Document section:
From Motorsport (Rallying) to Cycling !

We've adapted these route maps from our days of rallying, to use on our leisure rides.

You could use them on Audax, Sportives, MTB Routes, Leisure Tours etc. Whatever makes the cycling route easier to follow, wherever you are.

There's also the bonus of having quite a small map holder.

Simple Diagrams for your route plan

This shows a page from one of our recent route maps.

Its pretty simple really. The dot is where you've come from and the arrow is where you are going. The number next to a junction is the distance from the last junction to that one. (The circled numbers are just so you can see which junction we are talking about below.)

To understand it fully, you'll need to use the link included to the Google map page we used and then use Google streetview (the little orange man) to see the junctions. (See lower down this page).

At the bottom of the page, you can also see our map holder attached to the bike.

A finished route map page

The numbers on the left are mileages / yards (sorry we're stuck in the past). Each mileage is the distance from the previous junction.

So if you are shouting at other riders it will be "quarter mile, turn right at the T-junction".


At (1) the route meets a main road.


(2) turns off the main road left, after 200yds


(3) is a right turn at a T-junction, after 1/4 mile


Now an important and useful bit !

(4)(5)(6)(7) are junctions within the 2 mile leg, but no instruction is necessary, because on Google street view, you can see that all the roads we don't want to go down, have white lines across them. So we just label our route map 'Stay Main' for the whole of the 2 miles.

To be done:
In the route map text, what does the number beside a junction indicate? The listing has nothing to do with the route map text.

Data lines:
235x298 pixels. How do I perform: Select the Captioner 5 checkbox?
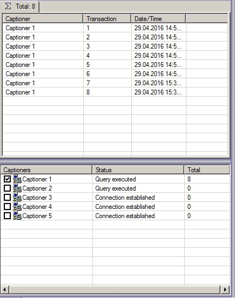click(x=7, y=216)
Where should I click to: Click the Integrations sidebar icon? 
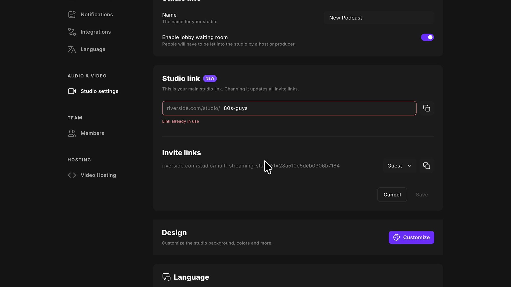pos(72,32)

==

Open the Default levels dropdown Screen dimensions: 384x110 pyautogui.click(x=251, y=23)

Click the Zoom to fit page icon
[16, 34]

---

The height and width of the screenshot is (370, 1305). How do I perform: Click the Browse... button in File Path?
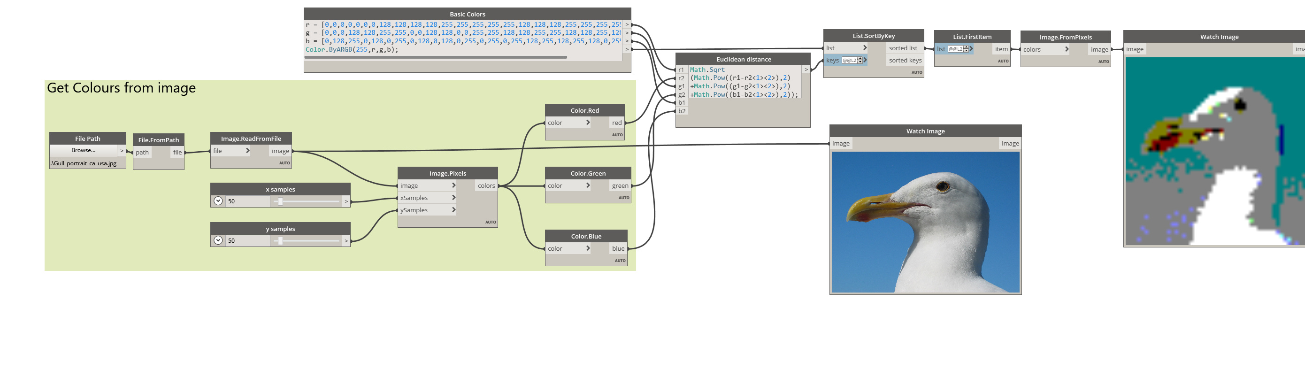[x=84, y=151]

Completed task:
It gives the distance from the last junction to that one.